====== DATA EXCERPTS ======
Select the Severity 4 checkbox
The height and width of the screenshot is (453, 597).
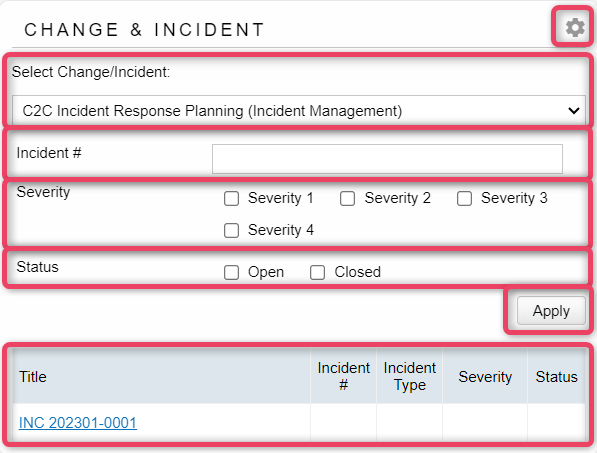pyautogui.click(x=231, y=230)
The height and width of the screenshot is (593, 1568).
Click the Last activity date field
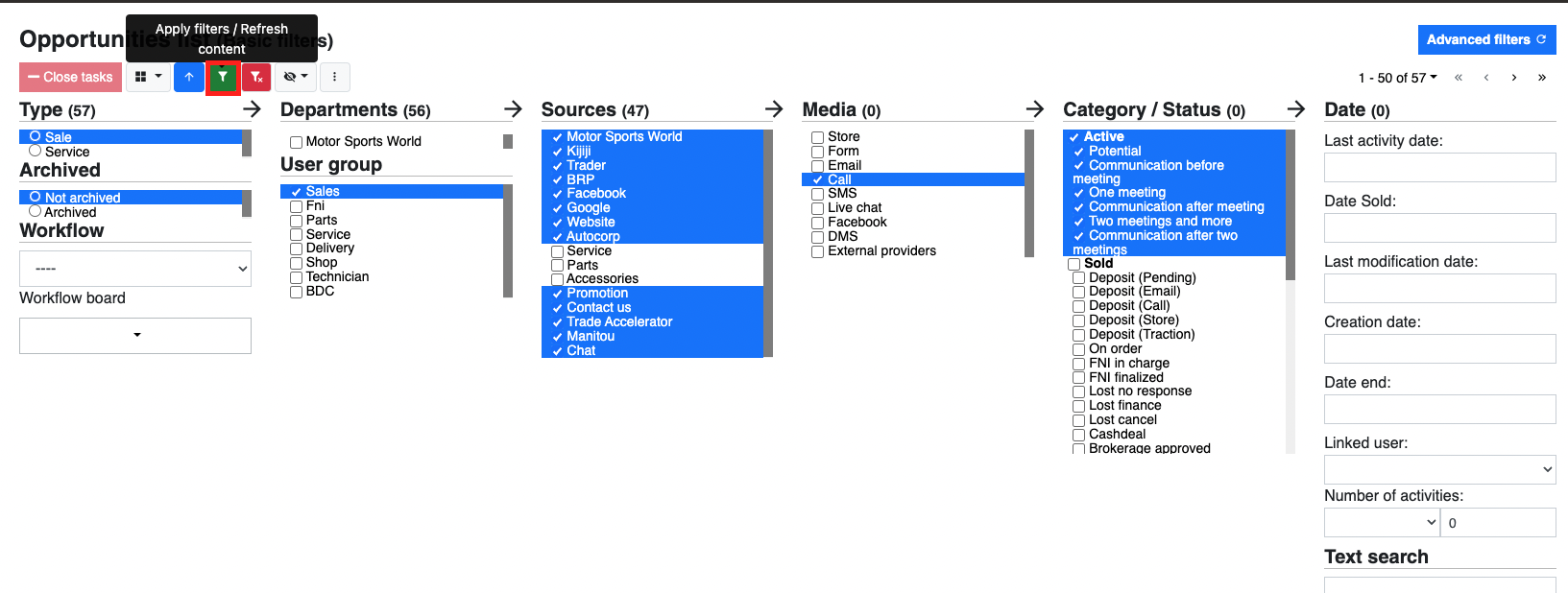click(1439, 167)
======
THE TASK — Copy every line of the data exactly as written, excluding the pictures.

EXPECTED ANSWER —
Select the Severity 4 checkbox
The height and width of the screenshot is (453, 597).
pyautogui.click(x=231, y=230)
The height and width of the screenshot is (593, 1568).
Click the Last activity date field
click(1439, 167)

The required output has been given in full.